→ Exercise text:

•••••

For example, research has shown that a higher proportion of white prospective tenants than Black and Minority Ethnicity (BME) prospective tenants received responses to their initial rental inquiries (60%-40%), despite those from the BME community being more likely than their white counterparts to be in the rental market in the first place. 27% of landlords were also reluctant to engage with any prospective tenants who had foreign-sounding names and accents. Indeed, despite the fact that the hostile environment is purportedly only aimed at undocumented migrants, the Court of Appeal has held that the policy discriminates against anyone in the UK who does not look or sound ‘ethnically British.’ The UN Special Rapporteur has similarly found that the policy creates ‘a hostile environment for all racial and ethnic communities and individuals in the UK’ and violates the UK’s international human rights obligations on racial equality.


The final policy which my dissertation examined was the duty placed on NHS healthcare providers to carry out immigration checks. Under the Immigration Act 2014, undocumented migrants are required to pay the estimated full cost of non-urgent secondary healthcare upfront and are denied treatment if they cannot pay. All NHS healthcare providers must also share migrant patients’ data with the Department of Health and Social Care, which is then passed onto the Home Office to help them with their immigration enforcement functions. In 2016, 6,000 people suspected of lacking documentation were contacted by the Home Office following NHS immigration checks.

•••••

→ Exercise data:

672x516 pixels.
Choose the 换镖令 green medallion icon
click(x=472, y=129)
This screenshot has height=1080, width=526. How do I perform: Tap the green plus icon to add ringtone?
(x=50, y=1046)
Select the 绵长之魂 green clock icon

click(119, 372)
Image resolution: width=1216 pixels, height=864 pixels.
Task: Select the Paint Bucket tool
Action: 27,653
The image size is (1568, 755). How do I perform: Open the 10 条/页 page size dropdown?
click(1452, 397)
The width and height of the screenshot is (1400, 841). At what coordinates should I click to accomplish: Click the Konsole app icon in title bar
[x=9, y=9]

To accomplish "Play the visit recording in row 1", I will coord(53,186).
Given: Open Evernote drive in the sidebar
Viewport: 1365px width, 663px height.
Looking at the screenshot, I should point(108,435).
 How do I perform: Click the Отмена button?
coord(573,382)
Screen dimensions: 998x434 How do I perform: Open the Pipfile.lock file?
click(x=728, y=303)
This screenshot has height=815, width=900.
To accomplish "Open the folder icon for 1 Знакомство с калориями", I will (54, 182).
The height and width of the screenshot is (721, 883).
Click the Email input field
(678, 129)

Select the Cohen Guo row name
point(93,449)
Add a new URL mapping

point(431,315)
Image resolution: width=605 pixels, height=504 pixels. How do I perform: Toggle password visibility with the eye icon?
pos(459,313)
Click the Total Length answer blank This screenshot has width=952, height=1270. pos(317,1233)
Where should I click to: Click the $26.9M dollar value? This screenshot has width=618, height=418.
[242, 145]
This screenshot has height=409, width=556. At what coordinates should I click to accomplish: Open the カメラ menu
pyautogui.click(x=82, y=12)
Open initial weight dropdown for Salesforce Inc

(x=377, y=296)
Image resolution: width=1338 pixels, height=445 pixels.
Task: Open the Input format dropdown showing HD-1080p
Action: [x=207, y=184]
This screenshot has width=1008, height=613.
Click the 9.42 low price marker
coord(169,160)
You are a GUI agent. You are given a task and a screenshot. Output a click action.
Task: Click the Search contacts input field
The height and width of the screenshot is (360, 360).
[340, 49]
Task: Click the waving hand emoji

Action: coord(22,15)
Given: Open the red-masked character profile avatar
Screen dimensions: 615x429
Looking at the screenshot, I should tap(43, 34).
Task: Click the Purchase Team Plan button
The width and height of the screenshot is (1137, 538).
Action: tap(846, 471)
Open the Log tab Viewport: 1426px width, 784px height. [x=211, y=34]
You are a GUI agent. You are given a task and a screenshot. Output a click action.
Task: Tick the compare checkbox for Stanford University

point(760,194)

•••••

→ Work item: Continue the text on the UK's hostile environment immigration policies, picking up after its final sentence.

→ Reply:
A combination of charging plus data-sharing is deterring some of the most vulnerable migrants from accessing life-saving healthcare. For example, my dissertation found that pregnant migrant women routinely avoid seeking NHS antenatal care, whilst some BME migrants have even died due to being denied vital cancer treatment as a result of lacking documentation. The situation was exacerbated by the Covid-19 pandemic. BME migrants were less likely to access NHS treatment for fear of immigration enforcement, despite being amongst the most vulnerable in society to the virus. Fears of being reported to the Home Office also deterred 43% of the estimated 1.2 million undocumented migrants living in the UK from coming forward for their Covid-19 vaccines. A reduced vaccination rate in migrant communities poses a risk to the wider society, showing that the hostile environment extends far beyond its intended target of undocumented migrants to ultimately touch us all.


The final chapter of my dissertation analysed my findings and critically discussed the extent to which the hostile environment has fostered discrimination and social division. I argued that discrimination and social division is systematic under the hostile environment. Skin colour, names and accents are systematically used to identify undocumented migrants, causing anyone who lacks ethnically British attributes to be denied the basics of life. The Windrush Scandal - which saw British citizens who came to the UK from the Caribbean in the 1950s and 60s being systematically denied their fundamental rights - was caused by the hostile environment policy. Members of the Windrush generation never received documentary proof of their lawful status, and the Home Office destroyed their landing cards in 2010. This led to wide-scale injustices, such as people being denied employment, being evicted from their homes and having to pay healthcare bills of £5,000 or face being denied treatment.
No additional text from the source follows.